Yahoo Open Sources Tool for Continuous Delivery at Scale
For the past year, we've taken note of the many open source projects focused on Big Data and infrastructure technology that have been contributed to the community. Some of these are real difference makers--strong enough for new startup companies to align around them with business models focused on them. While the Apache Software Foundation has has announced many of these, some of the bigger tech companies are contributing as well.
Yahoo recently open sourced a distributed “publish and subscribe” messaging system dubbed Pulsar that’s capable of scaling while protecting low latencies. Yahoo uses Pulsar to drive several of its own in-house applications.
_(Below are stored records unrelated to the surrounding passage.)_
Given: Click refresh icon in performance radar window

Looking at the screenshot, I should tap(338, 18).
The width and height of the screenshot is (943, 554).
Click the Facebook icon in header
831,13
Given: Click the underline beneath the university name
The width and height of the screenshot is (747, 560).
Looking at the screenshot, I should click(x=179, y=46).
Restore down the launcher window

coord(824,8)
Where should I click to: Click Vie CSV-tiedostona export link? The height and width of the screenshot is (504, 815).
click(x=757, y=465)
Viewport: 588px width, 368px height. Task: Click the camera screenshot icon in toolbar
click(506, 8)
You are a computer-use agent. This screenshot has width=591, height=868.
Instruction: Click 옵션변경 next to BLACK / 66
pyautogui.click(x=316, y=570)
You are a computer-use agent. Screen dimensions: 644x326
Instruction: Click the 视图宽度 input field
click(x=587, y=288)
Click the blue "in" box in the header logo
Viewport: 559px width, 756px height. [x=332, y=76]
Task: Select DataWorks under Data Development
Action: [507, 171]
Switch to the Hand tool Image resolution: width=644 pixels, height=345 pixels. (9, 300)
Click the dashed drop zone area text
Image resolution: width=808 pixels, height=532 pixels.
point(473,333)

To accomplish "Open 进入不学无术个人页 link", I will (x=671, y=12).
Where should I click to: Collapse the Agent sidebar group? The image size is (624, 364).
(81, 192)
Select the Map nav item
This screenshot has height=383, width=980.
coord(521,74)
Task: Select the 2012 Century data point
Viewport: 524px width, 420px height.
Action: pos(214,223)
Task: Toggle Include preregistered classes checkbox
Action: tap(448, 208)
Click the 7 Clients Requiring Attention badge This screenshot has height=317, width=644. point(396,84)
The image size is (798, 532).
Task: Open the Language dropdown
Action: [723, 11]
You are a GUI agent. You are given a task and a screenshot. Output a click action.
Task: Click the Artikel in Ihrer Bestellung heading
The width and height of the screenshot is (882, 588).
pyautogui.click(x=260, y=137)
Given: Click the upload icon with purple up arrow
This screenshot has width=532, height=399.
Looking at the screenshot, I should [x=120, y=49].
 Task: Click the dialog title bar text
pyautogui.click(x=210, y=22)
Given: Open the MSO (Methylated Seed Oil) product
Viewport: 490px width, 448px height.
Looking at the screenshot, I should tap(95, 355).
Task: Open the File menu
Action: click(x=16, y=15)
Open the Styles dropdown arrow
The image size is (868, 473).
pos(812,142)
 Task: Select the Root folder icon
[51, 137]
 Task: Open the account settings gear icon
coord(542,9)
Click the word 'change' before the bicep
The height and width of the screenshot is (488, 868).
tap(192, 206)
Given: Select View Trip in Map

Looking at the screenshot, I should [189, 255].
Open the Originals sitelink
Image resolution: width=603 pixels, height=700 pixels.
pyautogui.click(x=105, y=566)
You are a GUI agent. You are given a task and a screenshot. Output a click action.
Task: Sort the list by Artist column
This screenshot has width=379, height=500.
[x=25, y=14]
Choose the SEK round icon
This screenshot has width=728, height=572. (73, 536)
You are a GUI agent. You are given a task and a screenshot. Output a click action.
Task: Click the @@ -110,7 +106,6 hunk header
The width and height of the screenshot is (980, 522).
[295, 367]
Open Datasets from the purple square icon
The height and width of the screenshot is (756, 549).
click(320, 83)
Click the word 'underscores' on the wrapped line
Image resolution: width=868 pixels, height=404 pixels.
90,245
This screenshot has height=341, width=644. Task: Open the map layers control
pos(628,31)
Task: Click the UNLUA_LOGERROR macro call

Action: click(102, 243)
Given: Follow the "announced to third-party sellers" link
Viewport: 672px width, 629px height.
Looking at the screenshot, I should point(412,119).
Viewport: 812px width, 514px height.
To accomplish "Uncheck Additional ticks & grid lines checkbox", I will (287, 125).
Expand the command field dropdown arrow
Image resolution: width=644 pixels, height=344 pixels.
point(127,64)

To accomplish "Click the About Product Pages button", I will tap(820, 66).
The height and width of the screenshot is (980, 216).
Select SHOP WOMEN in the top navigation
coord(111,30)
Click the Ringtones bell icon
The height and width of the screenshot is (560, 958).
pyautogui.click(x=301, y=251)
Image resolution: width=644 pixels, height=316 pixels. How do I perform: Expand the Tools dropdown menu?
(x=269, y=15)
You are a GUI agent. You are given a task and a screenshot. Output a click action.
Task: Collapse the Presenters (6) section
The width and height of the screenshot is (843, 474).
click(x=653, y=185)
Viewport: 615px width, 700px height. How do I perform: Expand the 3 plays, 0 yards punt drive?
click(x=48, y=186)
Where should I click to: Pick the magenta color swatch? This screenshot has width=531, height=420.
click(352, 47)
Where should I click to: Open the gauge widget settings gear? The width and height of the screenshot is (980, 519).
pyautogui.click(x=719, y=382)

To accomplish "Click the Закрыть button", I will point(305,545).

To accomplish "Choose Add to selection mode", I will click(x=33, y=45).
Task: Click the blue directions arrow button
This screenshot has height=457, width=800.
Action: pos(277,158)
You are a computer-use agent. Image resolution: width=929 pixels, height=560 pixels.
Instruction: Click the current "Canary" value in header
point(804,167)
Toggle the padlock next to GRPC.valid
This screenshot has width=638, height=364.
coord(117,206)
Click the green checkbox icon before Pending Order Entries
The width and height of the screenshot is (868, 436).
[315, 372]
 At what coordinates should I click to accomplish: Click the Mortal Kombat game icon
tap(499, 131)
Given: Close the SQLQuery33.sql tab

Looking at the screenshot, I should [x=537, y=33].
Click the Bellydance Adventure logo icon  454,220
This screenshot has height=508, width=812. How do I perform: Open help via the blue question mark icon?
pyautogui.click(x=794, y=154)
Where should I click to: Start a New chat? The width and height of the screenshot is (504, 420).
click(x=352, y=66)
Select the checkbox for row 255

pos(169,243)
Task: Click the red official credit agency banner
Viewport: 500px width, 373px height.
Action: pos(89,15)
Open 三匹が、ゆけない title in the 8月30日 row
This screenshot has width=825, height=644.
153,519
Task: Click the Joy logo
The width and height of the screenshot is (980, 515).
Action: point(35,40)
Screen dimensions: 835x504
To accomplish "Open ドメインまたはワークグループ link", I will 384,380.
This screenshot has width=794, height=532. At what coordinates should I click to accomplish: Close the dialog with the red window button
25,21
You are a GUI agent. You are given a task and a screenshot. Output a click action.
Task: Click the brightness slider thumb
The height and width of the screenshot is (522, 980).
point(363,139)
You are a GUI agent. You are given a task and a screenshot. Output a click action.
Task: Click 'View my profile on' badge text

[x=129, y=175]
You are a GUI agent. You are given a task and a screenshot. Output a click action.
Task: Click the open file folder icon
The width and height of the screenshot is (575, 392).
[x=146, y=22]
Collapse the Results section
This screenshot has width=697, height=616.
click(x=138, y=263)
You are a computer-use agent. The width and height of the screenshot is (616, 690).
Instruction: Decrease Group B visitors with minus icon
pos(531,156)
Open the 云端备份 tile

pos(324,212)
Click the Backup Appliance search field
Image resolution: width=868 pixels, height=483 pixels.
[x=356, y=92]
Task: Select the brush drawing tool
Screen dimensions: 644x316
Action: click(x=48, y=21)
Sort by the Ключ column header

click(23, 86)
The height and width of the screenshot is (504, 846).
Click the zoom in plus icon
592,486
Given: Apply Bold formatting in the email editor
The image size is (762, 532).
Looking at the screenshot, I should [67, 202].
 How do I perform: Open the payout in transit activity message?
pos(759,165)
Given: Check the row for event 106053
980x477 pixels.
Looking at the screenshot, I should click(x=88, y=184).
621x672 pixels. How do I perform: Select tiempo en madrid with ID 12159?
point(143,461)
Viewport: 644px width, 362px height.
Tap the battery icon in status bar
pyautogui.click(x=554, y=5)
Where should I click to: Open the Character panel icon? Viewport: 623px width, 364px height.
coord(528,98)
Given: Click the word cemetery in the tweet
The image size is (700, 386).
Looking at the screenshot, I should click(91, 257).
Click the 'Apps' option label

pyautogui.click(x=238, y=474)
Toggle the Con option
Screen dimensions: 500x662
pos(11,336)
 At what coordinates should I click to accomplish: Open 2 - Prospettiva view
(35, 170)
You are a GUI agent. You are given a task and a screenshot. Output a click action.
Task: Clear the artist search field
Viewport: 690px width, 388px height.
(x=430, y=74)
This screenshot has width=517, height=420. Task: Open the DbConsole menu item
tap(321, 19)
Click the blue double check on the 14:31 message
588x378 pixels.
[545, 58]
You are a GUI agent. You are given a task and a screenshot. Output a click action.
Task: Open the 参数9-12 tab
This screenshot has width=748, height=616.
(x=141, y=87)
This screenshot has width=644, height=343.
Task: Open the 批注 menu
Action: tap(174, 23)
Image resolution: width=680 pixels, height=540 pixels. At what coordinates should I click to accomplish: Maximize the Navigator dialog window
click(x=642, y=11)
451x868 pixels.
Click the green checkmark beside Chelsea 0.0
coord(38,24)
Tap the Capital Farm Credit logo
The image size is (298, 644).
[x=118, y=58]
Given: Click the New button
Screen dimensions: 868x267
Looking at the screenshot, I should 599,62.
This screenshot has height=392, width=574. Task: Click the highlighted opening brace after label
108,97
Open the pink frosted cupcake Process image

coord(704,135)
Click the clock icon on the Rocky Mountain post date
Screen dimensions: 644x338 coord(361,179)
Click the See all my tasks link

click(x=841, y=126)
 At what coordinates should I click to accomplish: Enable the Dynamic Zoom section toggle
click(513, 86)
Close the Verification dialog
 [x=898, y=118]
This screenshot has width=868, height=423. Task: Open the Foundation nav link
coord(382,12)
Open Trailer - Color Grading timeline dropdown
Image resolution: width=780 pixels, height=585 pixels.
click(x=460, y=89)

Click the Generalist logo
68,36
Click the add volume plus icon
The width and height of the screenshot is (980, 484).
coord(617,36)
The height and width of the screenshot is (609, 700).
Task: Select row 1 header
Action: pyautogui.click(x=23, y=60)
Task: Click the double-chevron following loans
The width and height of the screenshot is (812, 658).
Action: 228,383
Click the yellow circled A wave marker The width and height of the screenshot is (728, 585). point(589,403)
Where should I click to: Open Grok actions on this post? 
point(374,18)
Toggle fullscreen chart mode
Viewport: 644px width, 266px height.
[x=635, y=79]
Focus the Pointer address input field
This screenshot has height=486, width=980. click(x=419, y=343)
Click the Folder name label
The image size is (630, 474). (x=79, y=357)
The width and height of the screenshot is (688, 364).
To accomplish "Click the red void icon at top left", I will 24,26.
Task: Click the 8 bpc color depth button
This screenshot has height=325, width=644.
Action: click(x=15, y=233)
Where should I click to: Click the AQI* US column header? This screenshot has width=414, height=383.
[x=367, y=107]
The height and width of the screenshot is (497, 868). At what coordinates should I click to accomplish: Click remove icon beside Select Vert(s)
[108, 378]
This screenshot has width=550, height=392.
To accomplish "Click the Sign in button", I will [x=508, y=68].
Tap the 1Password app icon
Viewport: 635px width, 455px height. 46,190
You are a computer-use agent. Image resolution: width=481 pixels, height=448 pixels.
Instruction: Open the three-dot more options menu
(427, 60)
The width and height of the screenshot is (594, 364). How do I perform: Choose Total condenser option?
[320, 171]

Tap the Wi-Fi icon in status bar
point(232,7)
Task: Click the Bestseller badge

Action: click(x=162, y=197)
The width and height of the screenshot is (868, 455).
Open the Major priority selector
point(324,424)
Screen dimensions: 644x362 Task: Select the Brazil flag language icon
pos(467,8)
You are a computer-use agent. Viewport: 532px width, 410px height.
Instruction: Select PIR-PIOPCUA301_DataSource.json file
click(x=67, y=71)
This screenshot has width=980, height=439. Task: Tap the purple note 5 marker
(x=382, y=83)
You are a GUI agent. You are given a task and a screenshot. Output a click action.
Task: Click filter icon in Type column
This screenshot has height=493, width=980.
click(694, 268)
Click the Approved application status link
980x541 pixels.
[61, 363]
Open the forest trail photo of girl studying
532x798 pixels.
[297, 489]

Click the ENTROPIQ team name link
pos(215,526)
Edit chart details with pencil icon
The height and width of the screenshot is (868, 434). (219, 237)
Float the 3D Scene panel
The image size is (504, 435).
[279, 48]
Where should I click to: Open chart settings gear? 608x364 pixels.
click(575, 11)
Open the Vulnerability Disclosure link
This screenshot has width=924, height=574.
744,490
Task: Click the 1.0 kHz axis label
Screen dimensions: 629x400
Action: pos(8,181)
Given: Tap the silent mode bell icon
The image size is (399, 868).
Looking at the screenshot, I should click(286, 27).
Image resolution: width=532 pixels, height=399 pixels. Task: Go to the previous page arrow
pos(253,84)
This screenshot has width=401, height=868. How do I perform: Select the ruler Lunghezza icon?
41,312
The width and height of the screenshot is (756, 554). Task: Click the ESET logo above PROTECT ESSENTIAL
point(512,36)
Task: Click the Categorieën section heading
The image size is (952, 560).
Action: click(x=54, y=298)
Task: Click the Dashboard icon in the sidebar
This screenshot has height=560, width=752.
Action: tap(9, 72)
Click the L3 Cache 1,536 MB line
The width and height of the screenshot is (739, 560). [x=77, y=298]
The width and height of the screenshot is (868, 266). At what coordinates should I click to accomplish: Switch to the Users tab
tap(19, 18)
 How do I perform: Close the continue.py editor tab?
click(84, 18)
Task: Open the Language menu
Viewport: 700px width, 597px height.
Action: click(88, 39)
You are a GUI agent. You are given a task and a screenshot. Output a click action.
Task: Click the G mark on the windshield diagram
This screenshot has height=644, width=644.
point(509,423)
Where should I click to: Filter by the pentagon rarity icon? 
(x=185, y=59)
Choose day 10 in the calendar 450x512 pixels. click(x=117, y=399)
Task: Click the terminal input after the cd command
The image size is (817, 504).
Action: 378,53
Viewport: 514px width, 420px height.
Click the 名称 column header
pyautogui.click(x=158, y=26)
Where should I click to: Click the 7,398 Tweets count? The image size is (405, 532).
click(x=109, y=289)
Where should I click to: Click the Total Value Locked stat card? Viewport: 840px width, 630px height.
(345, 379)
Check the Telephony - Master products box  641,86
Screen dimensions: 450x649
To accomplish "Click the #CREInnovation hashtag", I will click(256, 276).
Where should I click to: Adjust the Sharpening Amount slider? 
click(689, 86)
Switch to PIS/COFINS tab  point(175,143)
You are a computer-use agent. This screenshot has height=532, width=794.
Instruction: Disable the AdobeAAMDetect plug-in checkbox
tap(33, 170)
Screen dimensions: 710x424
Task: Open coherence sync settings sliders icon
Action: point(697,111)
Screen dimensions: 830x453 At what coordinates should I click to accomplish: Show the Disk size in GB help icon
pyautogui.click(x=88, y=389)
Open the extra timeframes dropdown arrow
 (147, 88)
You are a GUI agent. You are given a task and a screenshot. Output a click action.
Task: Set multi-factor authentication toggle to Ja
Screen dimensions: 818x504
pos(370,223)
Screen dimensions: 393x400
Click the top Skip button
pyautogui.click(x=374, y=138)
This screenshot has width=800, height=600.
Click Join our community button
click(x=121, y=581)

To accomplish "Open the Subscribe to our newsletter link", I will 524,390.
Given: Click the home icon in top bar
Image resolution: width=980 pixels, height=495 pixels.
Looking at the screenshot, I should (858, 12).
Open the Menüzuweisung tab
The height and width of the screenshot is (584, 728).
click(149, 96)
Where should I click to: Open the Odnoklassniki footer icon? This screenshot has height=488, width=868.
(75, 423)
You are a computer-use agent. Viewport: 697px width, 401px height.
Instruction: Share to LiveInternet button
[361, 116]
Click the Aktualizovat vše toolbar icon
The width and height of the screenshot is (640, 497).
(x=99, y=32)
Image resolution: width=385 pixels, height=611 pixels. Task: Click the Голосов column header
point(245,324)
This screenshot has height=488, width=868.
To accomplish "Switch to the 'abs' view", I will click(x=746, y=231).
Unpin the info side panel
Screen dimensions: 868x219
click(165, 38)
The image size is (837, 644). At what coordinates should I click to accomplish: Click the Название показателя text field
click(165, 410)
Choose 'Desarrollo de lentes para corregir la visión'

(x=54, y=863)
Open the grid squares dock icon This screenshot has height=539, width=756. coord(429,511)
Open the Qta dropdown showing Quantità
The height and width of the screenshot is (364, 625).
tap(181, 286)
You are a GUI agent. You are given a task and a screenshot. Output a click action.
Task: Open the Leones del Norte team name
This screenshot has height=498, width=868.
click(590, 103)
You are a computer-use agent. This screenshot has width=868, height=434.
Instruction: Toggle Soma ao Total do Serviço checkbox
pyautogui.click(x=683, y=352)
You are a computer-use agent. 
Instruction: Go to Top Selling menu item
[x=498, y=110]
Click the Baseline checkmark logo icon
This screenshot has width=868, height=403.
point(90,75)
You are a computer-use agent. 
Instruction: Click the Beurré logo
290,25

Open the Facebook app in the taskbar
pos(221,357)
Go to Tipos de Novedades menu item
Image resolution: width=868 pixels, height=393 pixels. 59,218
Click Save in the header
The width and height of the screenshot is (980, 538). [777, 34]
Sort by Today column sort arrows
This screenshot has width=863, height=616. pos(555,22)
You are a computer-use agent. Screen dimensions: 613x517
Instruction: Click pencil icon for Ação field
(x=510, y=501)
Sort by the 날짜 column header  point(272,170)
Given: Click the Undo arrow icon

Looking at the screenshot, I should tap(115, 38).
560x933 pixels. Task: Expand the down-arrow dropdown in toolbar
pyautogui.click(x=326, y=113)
And now, Yahoo is open sourcing Screwdriver.cd, an adaption of its Continuous Delivery build system for dynamic infrastructure.
"Screwdriver handles over 25,000+ builds per day and 12,000+ daily git commits as a single shared entrypoint for Yahoo," notes a blog post. "It supports multiple languages and handles both virtual machine and container-based builds and deployment."
The post adds that Screwdriver.cd brings these benefits:
"Easy deployment pipelines: Deployment pipelines that continuously test, integrate, and deploy code to production greatly reduce the risk of errors and reduce the time to get feedback to developers. The challenge for many groups had been that pipelines were cumbersome to setup and maintain. We designed a solution that made pipelines easy to configure and completely self-service for any developer. By managing the pipeline configuration in the code repository Screwdriver allows developers to configure pipelines in a manner familiar to them, and as a bonus, to easily code review pipeline changes too.
Trunk development: Internally, we encourage workflows where the trunk is always shippable. Our teams use a modified GitHub flow for their workflows. Pull Requests (PRs) are the entry point for running tests and ensuring code that entered the repository has been sufficiently tested. Insisting on formal PRs also improves the quality of our code reviews.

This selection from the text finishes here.